Als wir am nächsten Morgen Prachuap Khiri Khan verließen, fuhren wir durch einen Nationalpark an der Küste entlang. Unsere thailändische Landkarte enttäuschte uns wieder, und die einzige Straße, die wir finden konnten, war ein winziger, überwachsener Pfad. Es sah nach Abenteuer aus, und so schoben wir die Fahrräder über umgefallene Baumstämme und durch die dornigen Büsche. Nach einer Weile verschwand der kleine Pfad jedoch und wir gaben auf und gingen zurück zur Straße. Zum Glück bekamen wir von den Dornen keinen Platten!
Nachdem wir einige Stunden lang auf kleinen Waldwegen durch den Nationalpark gefahren waren, waren wir hungrig. Leider kamen wir nur durch sehr kleine Dörfer ohne Restaurant. Endlich kamen wir an einem Gebäude vorbei, das wie ein Restaurant aussah, in dem eine Feier stattfand. Wir hielten an, um nachzufragen, und fanden heraus, dass es eine Hochzeit war. Das “Restaurant” war in Wirklichkeit das Haus einer Familie. Die Schwester des Bräutigams lud uns sofort ein.

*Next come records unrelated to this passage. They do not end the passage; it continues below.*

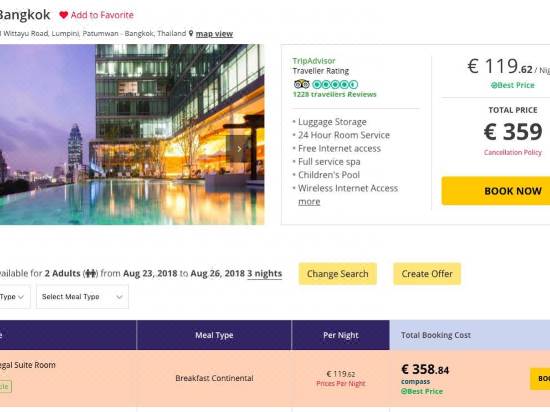Click the yellow BOOK NOW button
Viewport: 550px width, 412px height.
[496, 191]
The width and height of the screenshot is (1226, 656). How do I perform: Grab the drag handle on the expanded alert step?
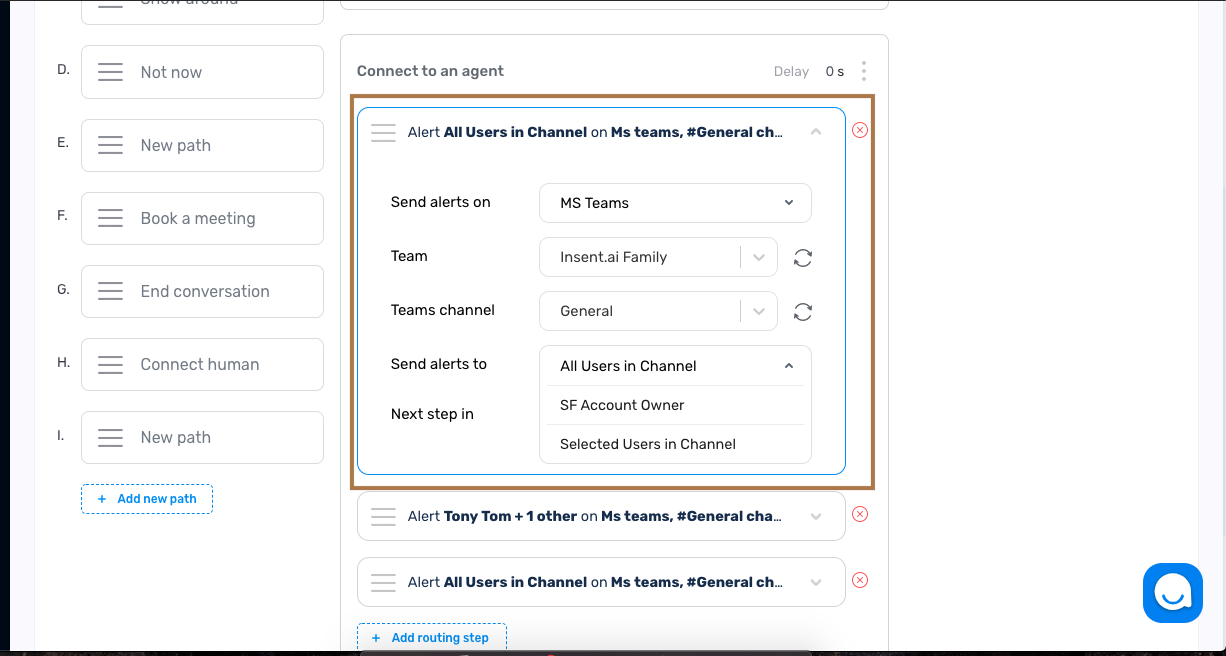pos(383,132)
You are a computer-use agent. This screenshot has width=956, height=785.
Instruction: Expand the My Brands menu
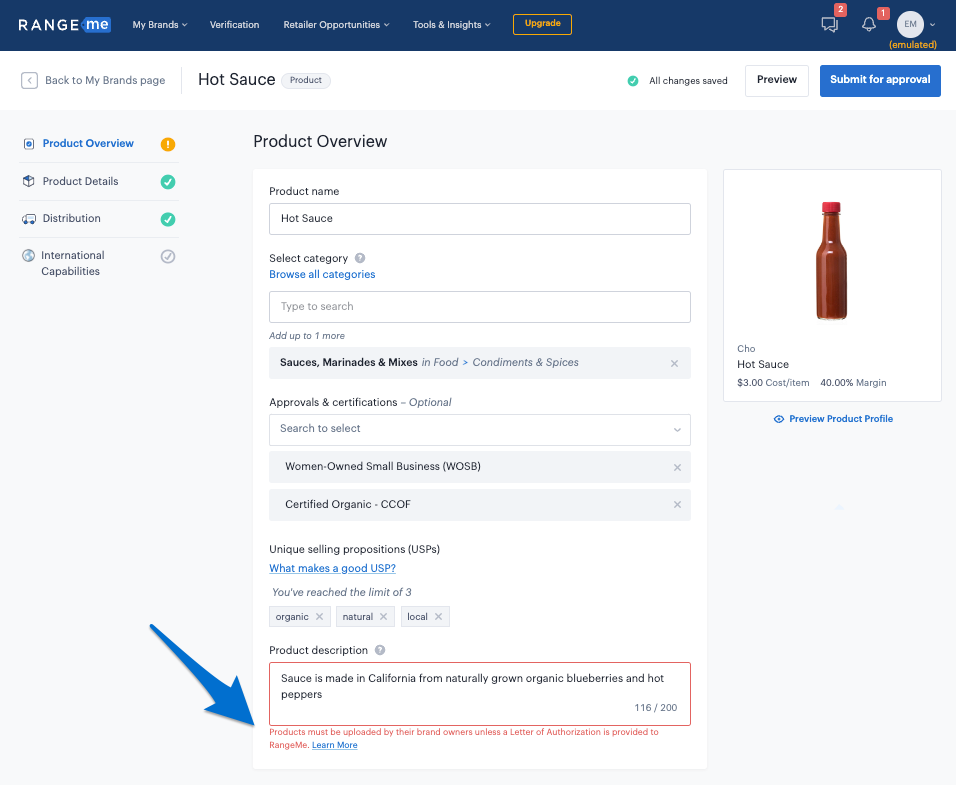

Benz war sehr freundlich. Sie und ihr Freund hatten beide einen Master in Englisch, so dass wir gut kommunizieren konnten. Trotz unseres schwitzigen, dreckigen Aussehens wurden wir willkommen geheißen. Sofort wurden Reis, Nudeln, gebratener Fisch und verschiedene Curries serviert, und wir bekamen sogar eine süße Kokosnusssuppe als Nachtisch. Das Haus war sehr schön und nur einige Meter vom glitzernden Meer entfernt. Wir wurden sogar für die Abendfeier eingeladen, mussten aber leider weiter, da es schon spät wurde.
Am späten Nachmittag kamen wir an einem Wat vorbei, das hoch auf einem bewaldeten Hügel auf einer Landzunge lag. Es war ein steiler Austieg, aber die tolle Aussicht auf’s Meer und der schöne Wat waren die Anstrengung wert.
Später folgten wir einer Strandstraße und übernachteten im einem Strandbungalow. Thailand hat wirklich eine überproportionale Anzahl an schönen Stränden, und uns gefällt es sehr gut, dass wir einfach in einem Bungalow übernachten und dann nur wenige Meter zum Strand gehen müssen, um zu schwimmen.
Plötzlich war eine Woche vergangen und es war schon unser letzter Tag mit Nick. Wir hatten einen langen Tag vor uns, da Nick für den Abend einen Zug nach Bangkok von Chumphon gebucht hatte (Chumphon war 110km von uns entfernt). Es war ziemlich heiß und hügelig, und zu Alledem schlich sich dann noch eine Biene in Nick’s Fahrradhosen und stach dreimal zu…
Am späten Nachmittag kamen wir in einem weiteren Stranddorf nicht weit von Chumphon an, wo wir die Nacht verbringen wollten. Wir tranken einen letzten Eiskaffee mit Nick bevor er zum Bahnhof weiterfuhr.
Da wir schon seit 10 Monaten unterwegs sind und wir Thailand zuvor schon besucht hatten, waren wir hier nicht ganz so aufgeregt und neugierig wie in anderen Ländern. Nick allerdings eröffnete uns eine frische Perspektive. All die kleinen Dinge, die wir inzwischen schon für selbstverständlich hielten, fühlten sich wieder gut an – ein freundliches Winken von einem vorbeifahrenden Motorrad, eine kleine Unterhaltung mit einem neugierigen Ladenbesitzer, ein lachender Gruß von einem Schulkind. Nick erinnerte uns daran, jeden Moment unserer Reise zu schätzen. Danke, wir werden Dich vermissen!